A genome-wide approach to understand the interplay between bacterial virulence genes and host immune responses

Salmonella causes serious infections in humans and animals worldwide. Current measures for controlling Salmonella infections are far from ideal. Antibiotics are widely used, but an increasing number of Salmonella isolates are resistant to these drugs. Vaccines can potentially be an effective method to prevent some forms of Salmonella disease. Unfortunately, most of the currently used vaccines are only moderately effective and are based on old technology. There are currently no vaccines against septicaemic salmonellosis that is an emerging form of the disease especially in Africa in young children and immunocompromised individuals. The use of live vaccines can be potentially dangerous, especially in those areas where immunodeficiencies are prevalent. People who may have a latent (as yet undiscovered) immunodeficiency syndrome (e.g. HIV infected individuals or people with subclinical malaria) may be at serious risk if they receive a live vaccine that can potentially revert to virulence when the host immune system is not fully competent.

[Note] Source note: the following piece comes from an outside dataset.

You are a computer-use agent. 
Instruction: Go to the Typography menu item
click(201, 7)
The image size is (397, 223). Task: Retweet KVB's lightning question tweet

Here we propose to use a cost effective, global and modern approach to identify bacterial genes that are responsible for the increased virulence of Salmonella in individuals with common forms of immunodeficiencies that can be encountered in the geographical areas where Salmonella is endemic. Deletion of appropriate combinations of such genes, would make live vaccines safe also in those individuals with an impaired immune system.

The main aim of the research is to understand which genes in Salmonella enterica are required for fitness and virulence in models of immunodeficiencies known to pre-dispose to salmonellosis in humans.
We will use a cost effective, global approach to screen libraries of Tn5 and Mu transposon mutants of S. enterica for their ability to infect gene-targeted immunodeficient mice and grow in their tissues (gp91-/-, IFN-gamma-/- and T-cell deficient mice). These bacterial mutants will be analysed using Transposon Directed Insertion-site Sequencing (TraDIS), which uses Illumina deep-sequencing to assess the genotypes and relative fitnesses of individuals within complex pools of bacterial transposon mutants. The work will give a quantitative measure of the extent to which individual mutants in the pools are negatively or positively selected during infection, with those mutants that are lost during infection being indicators of the genes required to colonise the particular mouse knock-out strain being used as host. The work will allow us to identify candidates for development into live attenuated vaccines that would be safer to use in situations and or/geographical areas where these immunodeficiences might be prevalent and in many cases latent or undiagnosed.